Collected data
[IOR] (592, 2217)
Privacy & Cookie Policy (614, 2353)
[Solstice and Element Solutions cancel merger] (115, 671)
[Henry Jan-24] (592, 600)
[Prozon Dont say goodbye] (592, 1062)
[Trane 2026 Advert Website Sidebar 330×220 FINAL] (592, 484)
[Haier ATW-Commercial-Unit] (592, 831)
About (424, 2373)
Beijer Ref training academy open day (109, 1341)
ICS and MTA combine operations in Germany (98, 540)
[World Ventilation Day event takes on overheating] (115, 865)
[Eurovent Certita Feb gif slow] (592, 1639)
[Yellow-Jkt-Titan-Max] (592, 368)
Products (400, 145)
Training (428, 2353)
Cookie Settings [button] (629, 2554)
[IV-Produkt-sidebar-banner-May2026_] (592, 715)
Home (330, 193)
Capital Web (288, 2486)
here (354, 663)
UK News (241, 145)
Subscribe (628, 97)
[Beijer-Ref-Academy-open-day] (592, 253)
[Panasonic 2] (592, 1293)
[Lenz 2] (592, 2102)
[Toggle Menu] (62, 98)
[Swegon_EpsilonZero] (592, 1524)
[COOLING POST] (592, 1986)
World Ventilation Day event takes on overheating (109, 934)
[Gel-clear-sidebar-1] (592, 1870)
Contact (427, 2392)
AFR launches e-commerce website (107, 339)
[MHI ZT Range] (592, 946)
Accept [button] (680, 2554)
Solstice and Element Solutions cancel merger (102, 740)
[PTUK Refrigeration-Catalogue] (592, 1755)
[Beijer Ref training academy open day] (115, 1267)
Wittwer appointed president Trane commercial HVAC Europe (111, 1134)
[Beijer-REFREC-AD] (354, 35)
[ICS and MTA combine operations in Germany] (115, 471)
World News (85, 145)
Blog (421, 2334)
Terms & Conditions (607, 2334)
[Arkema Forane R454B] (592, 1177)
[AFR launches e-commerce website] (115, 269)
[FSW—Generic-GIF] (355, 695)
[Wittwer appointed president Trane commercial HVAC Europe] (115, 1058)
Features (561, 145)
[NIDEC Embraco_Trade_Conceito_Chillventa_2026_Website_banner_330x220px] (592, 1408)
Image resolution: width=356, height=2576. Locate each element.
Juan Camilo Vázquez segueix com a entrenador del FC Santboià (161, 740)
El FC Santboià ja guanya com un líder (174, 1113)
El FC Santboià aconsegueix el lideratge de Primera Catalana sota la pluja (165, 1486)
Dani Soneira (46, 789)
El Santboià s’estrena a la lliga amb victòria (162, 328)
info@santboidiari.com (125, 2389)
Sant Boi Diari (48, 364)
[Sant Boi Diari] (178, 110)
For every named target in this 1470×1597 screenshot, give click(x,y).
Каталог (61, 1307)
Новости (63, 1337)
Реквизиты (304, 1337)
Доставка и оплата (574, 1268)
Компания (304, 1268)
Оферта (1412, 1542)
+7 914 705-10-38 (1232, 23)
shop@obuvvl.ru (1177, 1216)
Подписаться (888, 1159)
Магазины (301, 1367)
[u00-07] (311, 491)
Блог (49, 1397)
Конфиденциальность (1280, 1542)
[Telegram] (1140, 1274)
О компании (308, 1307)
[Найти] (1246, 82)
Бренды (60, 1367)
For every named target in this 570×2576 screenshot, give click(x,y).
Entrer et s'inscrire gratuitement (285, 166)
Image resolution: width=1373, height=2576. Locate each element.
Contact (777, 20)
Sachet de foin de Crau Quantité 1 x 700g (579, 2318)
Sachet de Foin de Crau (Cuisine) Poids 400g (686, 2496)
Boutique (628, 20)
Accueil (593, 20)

| WORK TO BE COMPLETED |
Both the line containing "Europe (111, 1134)" and the line containing "Блог (49, 1397)" belong in the answer. Print them and every line above that falls between them exactly, and no others.

| OUTPUT OF THE EXERCISE |
Wittwer appointed president Trane commercial HVAC Europe (111, 1134)
[Beijer-REFREC-AD] (354, 35)
[ICS and MTA combine operations in Germany] (115, 471)
World News (85, 145)
Blog (421, 2334)
Terms & Conditions (607, 2334)
[Arkema Forane R454B] (592, 1177)
[AFR launches e-commerce website] (115, 269)
[FSW—Generic-GIF] (355, 695)
[Wittwer appointed president Trane commercial HVAC Europe] (115, 1058)
Features (561, 145)
[NIDEC Embraco_Trade_Conceito_Chillventa_2026_Website_banner_330x220px] (592, 1408)
Image resolution: width=356, height=2576. Locate each element.
Juan Camilo Vázquez segueix com a entrenador del FC Santboià (161, 740)
El FC Santboià ja guanya com un líder (174, 1113)
El FC Santboià aconsegueix el lideratge de Primera Catalana sota la pluja (165, 1486)
Dani Soneira (46, 789)
El Santboià s’estrena a la lliga amb victòria (162, 328)
info@santboidiari.com (125, 2389)
Sant Boi Diari (48, 364)
[Sant Boi Diari] (178, 110)
For every named target in this 1470×1597 screenshot, give click(x,y).
Каталог (61, 1307)
Новости (63, 1337)
Реквизиты (304, 1337)
Доставка и оплата (574, 1268)
Компания (304, 1268)
Оферта (1412, 1542)
+7 914 705-10-38 (1232, 23)
shop@obuvvl.ru (1177, 1216)
Подписаться (888, 1159)
Магазины (301, 1367)
[u00-07] (311, 491)
Блог (49, 1397)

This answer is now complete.